* TASK TO COMPLETE
From the line that contains "Given: Select the dashed line type" down to the last line of the entries, repeat every line exactly. Do not carry over the pictures.

* DATASET RECORDS
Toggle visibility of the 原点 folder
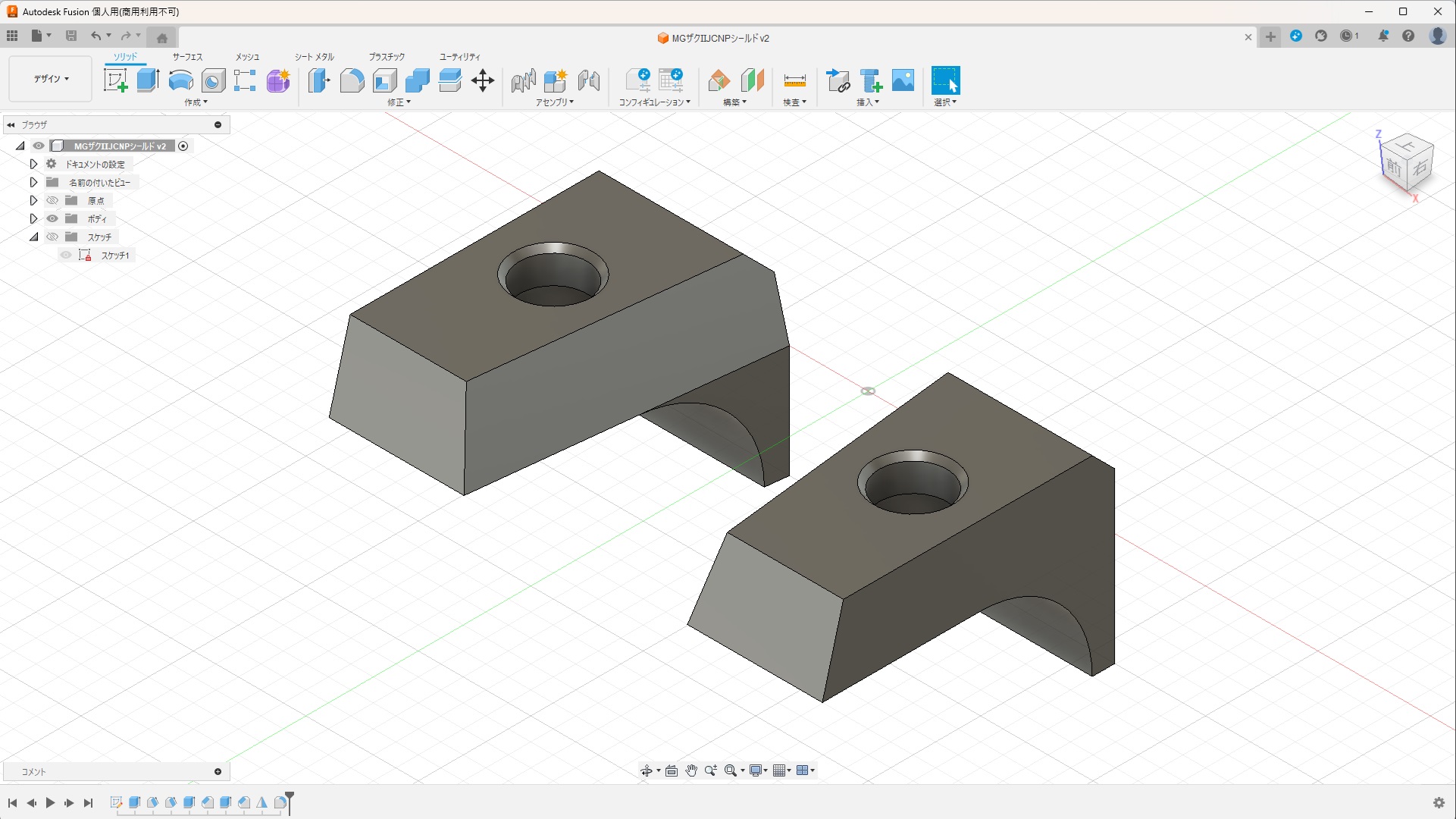52,201
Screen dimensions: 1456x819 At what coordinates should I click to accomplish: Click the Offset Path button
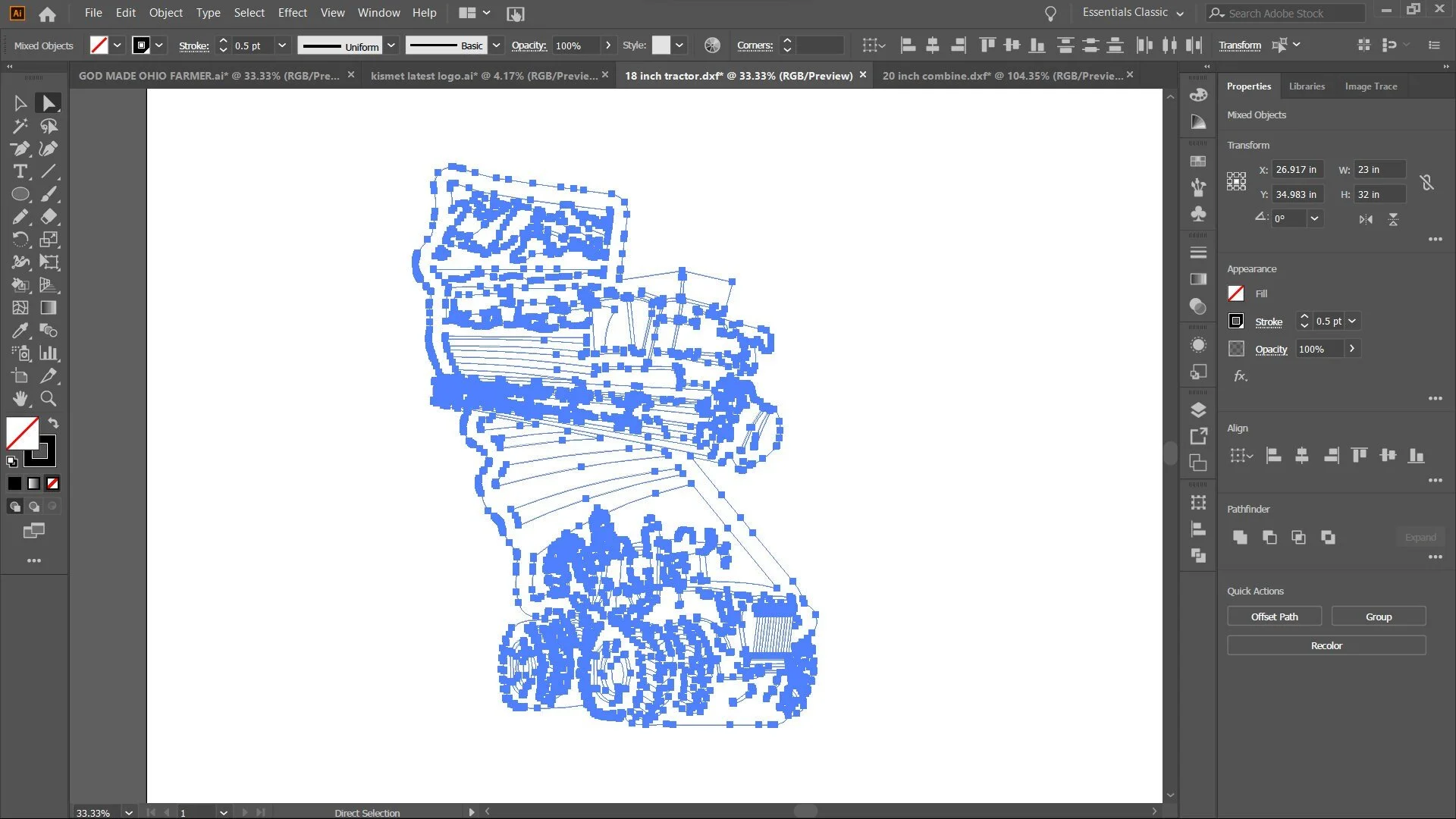(1274, 617)
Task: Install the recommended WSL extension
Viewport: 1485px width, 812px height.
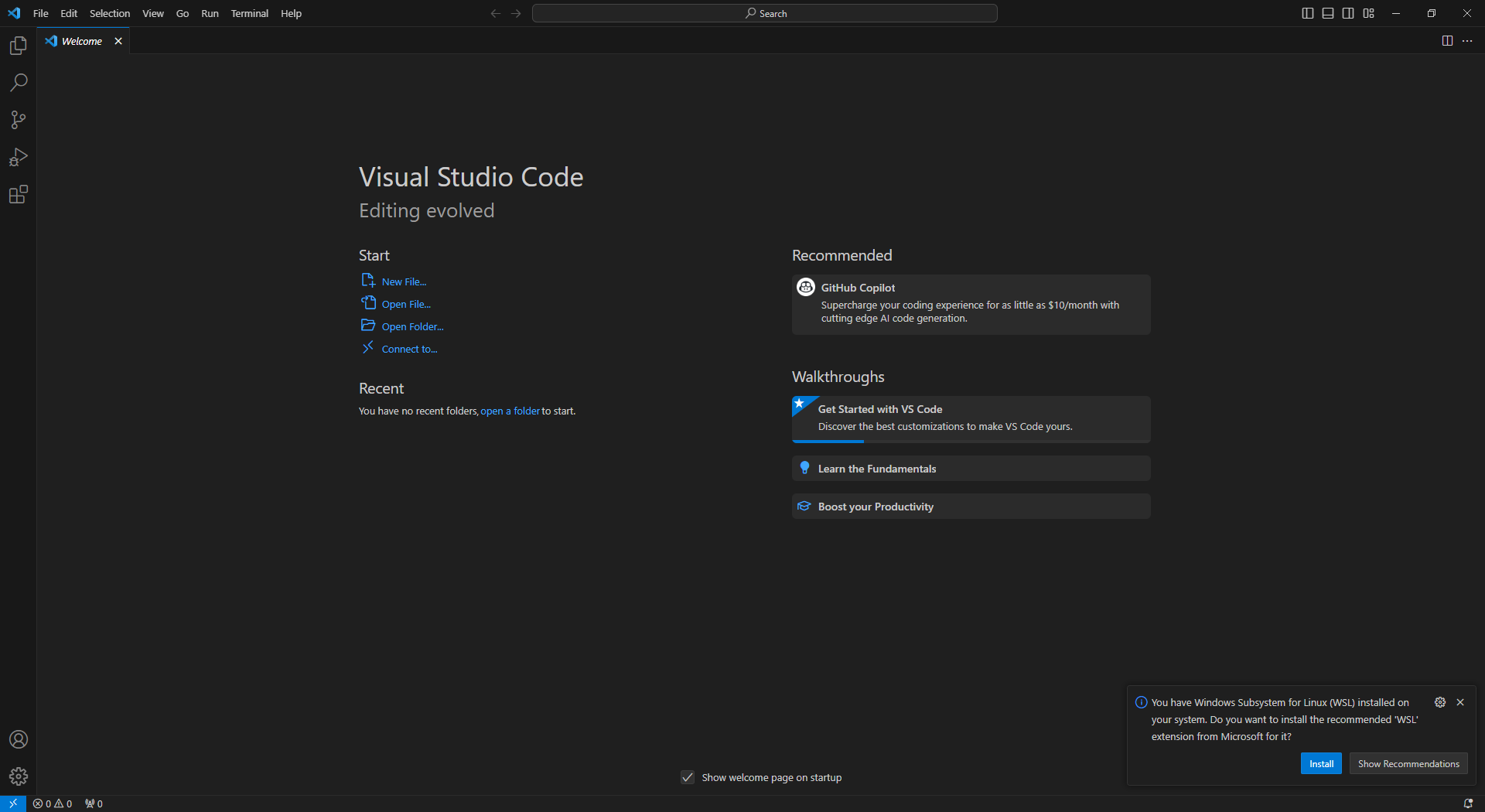Action: pos(1320,763)
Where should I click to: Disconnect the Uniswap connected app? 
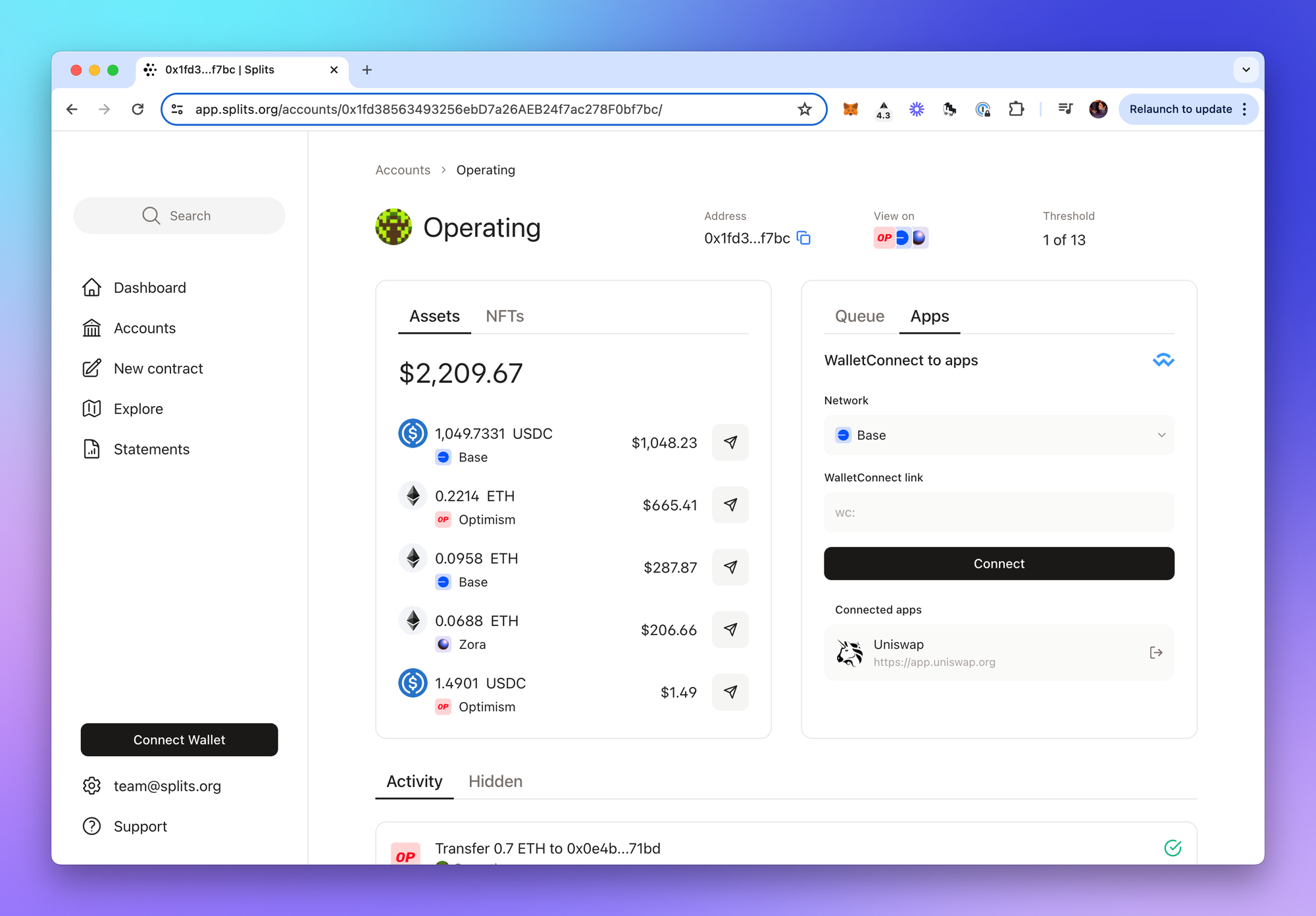point(1155,653)
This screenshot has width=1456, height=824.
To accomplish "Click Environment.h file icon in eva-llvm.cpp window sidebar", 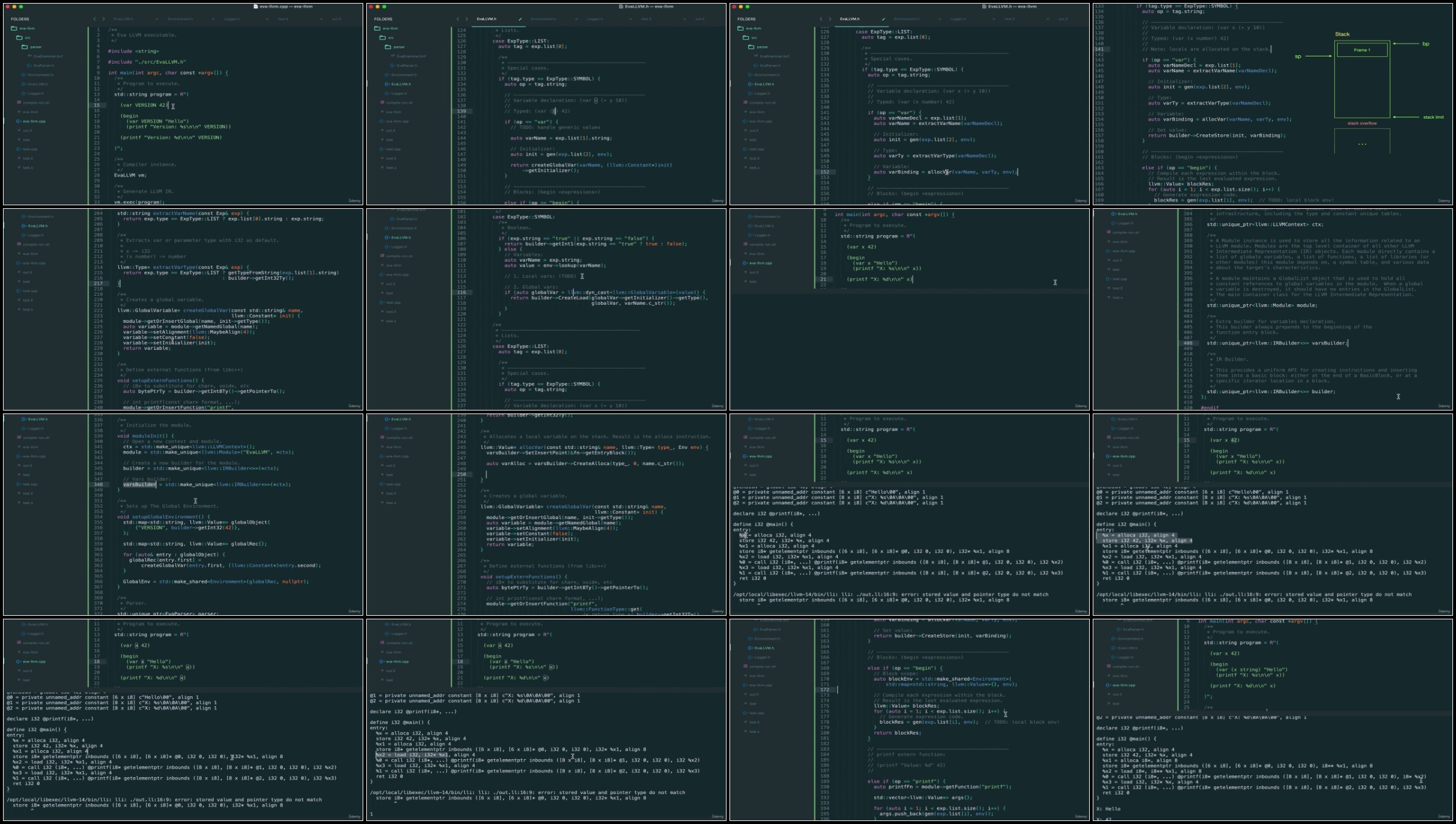I will pyautogui.click(x=24, y=75).
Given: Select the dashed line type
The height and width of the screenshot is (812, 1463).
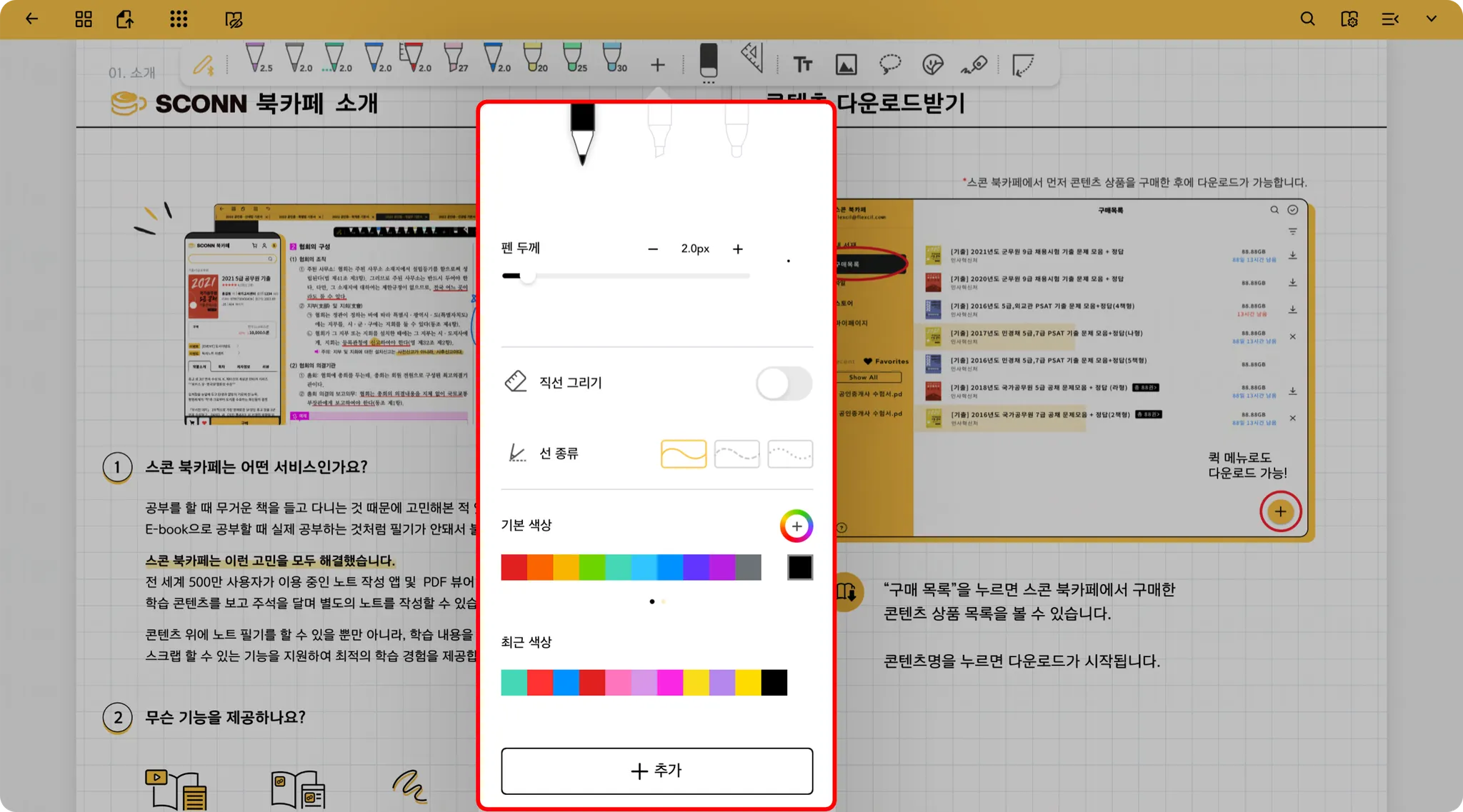Looking at the screenshot, I should pos(737,454).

* WRITTEN SOLUTION
Given: Select the dashed line type
The height and width of the screenshot is (812, 1463).
Looking at the screenshot, I should pos(737,454).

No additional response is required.